Il cieco di Gerico dei giorni nostri (alla guida di un suv)

Antonio Gurrado

Un pakistano residente in Brainza è stato trovato al volante, benché quasi completamente non vedente. Lo stato lo prende per un falso invalido, ma fior di referti medici comprovano la sua quasi totale cecità. Assolto: non c'è alcuna truffa ai danni dello stato. Un perfetto modello di giustizia inclusiva

Vorrei chiamarlo Bartimeo, come il cieco di Gerico che – raccontano i Vangeli sinottici – supplicò insistentemente Gesù per riaverne la vista, ottenendo in cambio un miracolo e un congedo: “Va’, la tua fede ti ha salvato”. Questo Bartimeo postmoderno è un cieco di Monza che, pur percependo la pensione di invalidità civile, qualche tempo fa era stato sorpreso dalla guardia di finanza alla guida di un suv. Ciò che differenzia però il novello Bartimeo dalla pletora di furbetti che lucrano benefici ai danni dei bisognosi è che è veramente cieco, ciechissimo, non ci vede un accidente, stando a fior di referti medici; tant’è vero che il tribunale competente ha sancito che l’atto di guidare il suv senza vederci non costituisse alcuna truffa ai danni dello stato, ma configurasse soltanto un comportamento incosciente.
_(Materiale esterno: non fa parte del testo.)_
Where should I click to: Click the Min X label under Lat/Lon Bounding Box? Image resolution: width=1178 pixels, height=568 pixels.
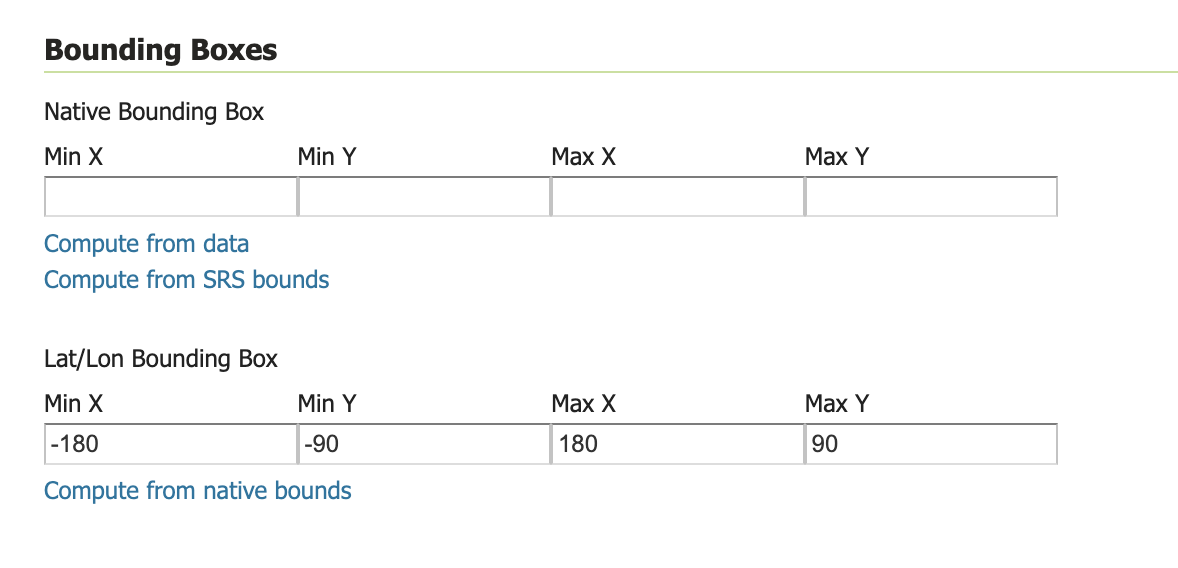tap(74, 404)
Di conseguenza il Bartimeo dei nostri giorni è stato assolto: pazienza se è cieco, ciechissimo, se fior di referti medici comprovano che non ci vede un accidente pertanto sconsigliano, quanto meno, che si metta alla guida di un suv. Certo, la logica avrebbe voluto che anche guidare senza vederci costituisse motivo di condanna, anziché di assoluzione, ma la logica non è di questo mondo e così Bartimeo ha potuto impostare la linea di difesa sul proprio paradossale diritto a mettersi al volante anche senza vedere nulla; ha creduto ciecamente (pardon) a un perfetto modello di giustizia inclusiva. La sua fede lo ha salvato.